Ean tried to avoid watching it.

CHAPTER EIGHTEEN: DOMINIQUE RADKO

The second crate of iced Gippian shellfish got them down to Aeolus, the largest Redmond world. They left Leonard happily talking about the fate of the other crate—the one he hadn’t delivered to Redmond. Tonight, the crew on Captain Engen’s ship would dine on fresh Gippian shellfish.

“With Lancian wine,” Han had said. “That’s what you normally eat them with. “Golden Lake wine from the Radko”—he stumbled over that, recovered—“Estates is best.” He looked at Radko, carefully this time.

“I don’t know about Lancian wine,” Leonard said. “We’ll use anything we’ve got. Now, if you want to avoid official entry, you should slip out the side door here. Bergin, down the end, takes a flat thousand-credit fee.”

“Thank you,” Radko said.

Bergin dressed like he made a lot of money out of people entering illegally. It was hard to believe he hadn’t attracted the attention of the authorities. Then, he probably had. It was as good a way as any of keeping track of illegal aliens on your world.

“Use these noncitizen chits when you purchase anything.” He held out four discs, and waited.

“Thanks.” Radko handed over chits worth four thousand credits and received the IDs in return. “We’re looking for a clinic. Can you recommend one that won’t ask questions?”

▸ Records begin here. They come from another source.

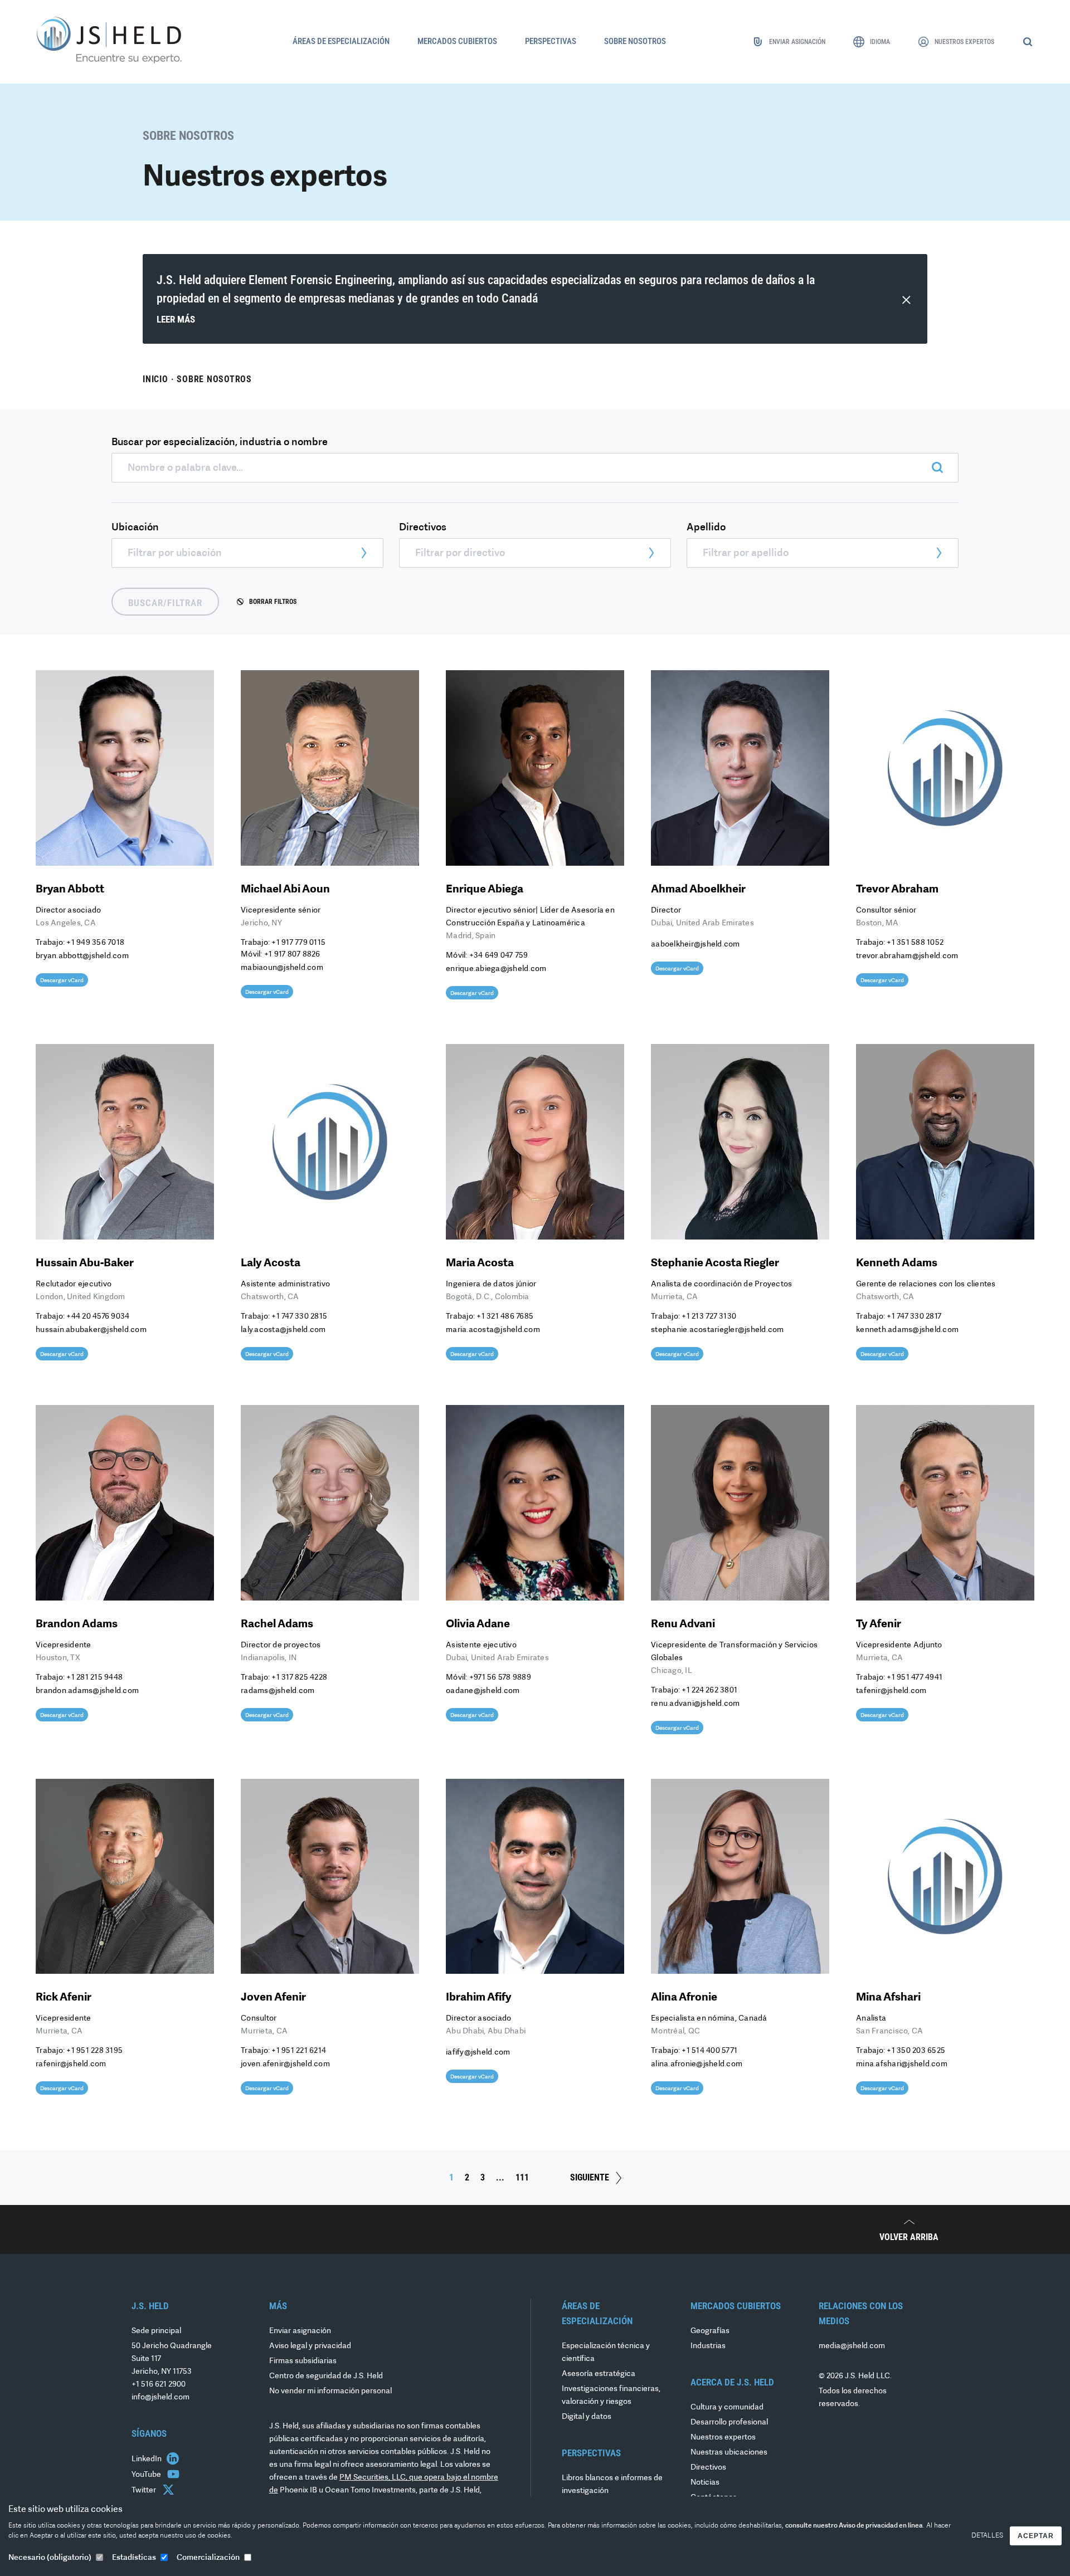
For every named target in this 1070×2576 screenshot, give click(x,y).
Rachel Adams (277, 1624)
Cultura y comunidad (726, 2407)
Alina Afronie (684, 1997)
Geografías (709, 2331)
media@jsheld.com (852, 2346)
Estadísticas (134, 2558)
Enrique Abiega (484, 889)
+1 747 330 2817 (914, 1317)
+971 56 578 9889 (500, 1678)
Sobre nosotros (214, 379)
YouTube (147, 2475)
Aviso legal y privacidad (310, 2346)
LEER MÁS (176, 319)
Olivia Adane (478, 1624)
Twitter (145, 2490)
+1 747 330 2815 (299, 1317)
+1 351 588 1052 (915, 943)
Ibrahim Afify (479, 1997)
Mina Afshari (888, 1997)
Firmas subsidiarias (303, 2361)
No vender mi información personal (330, 2391)
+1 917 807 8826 (292, 954)
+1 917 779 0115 (298, 943)
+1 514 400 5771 (709, 2051)
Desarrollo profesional (729, 2422)
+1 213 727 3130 (709, 1317)
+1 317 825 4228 (299, 1678)
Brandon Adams (77, 1624)
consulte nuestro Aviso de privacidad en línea (854, 2526)
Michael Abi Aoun (285, 889)
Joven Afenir (273, 1997)
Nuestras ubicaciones (728, 2452)
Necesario (49, 2558)
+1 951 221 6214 (298, 2051)
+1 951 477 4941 (914, 1678)
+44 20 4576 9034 (97, 1317)
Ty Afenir (878, 1624)
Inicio (155, 379)
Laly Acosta (270, 1263)
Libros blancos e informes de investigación (612, 2484)
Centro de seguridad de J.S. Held (326, 2376)
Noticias (704, 2483)
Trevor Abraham (897, 889)
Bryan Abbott (70, 889)
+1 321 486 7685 (504, 1317)
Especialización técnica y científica (606, 2352)
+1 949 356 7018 (95, 943)
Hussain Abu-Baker (85, 1263)
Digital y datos (586, 2417)
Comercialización (208, 2558)
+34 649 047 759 (498, 956)
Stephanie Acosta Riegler (715, 1263)
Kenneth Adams (896, 1263)
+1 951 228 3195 (94, 2051)
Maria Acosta (480, 1263)
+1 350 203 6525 (916, 2051)
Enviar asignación (300, 2331)
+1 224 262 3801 (709, 1690)
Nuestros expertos (723, 2437)
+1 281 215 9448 (94, 1678)
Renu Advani (683, 1624)
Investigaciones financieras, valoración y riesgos (611, 2395)
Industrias (708, 2346)
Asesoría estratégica (598, 2374)
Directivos (708, 2467)
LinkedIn (147, 2459)
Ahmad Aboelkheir (698, 889)
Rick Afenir (63, 1997)
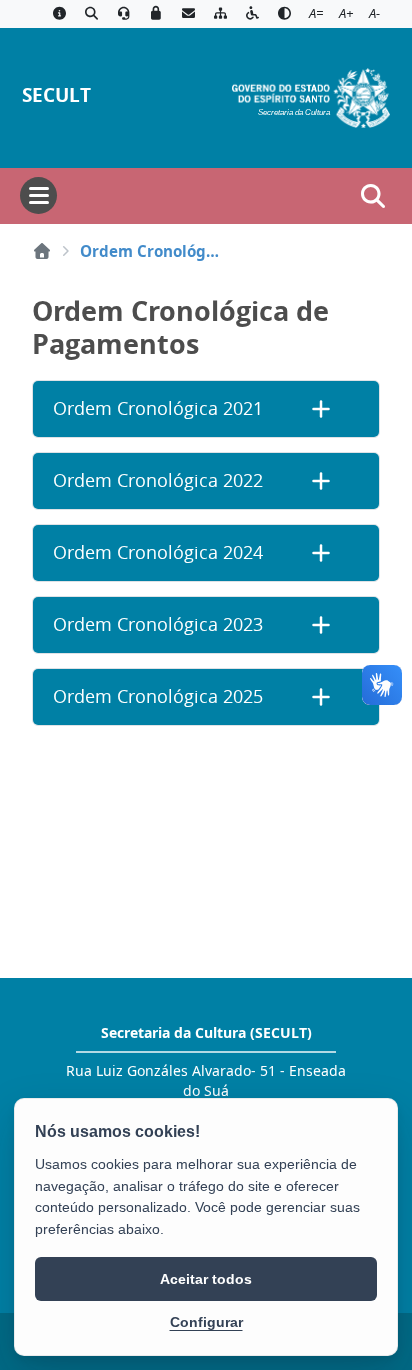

He paused. She held out a two-hundred-credit chit.

“The more you pay, the better quality advice you get.”

“She’s only asking a question,” Han said.

Radko added another two hundred.

“Fabro’s clinic. Two blocks down. They’re discreet. They take chits.” Bergin pocketed the chits. “Welcome to the center of the universe.” He smiled at Han. “It’s a pleasure doing business with you.”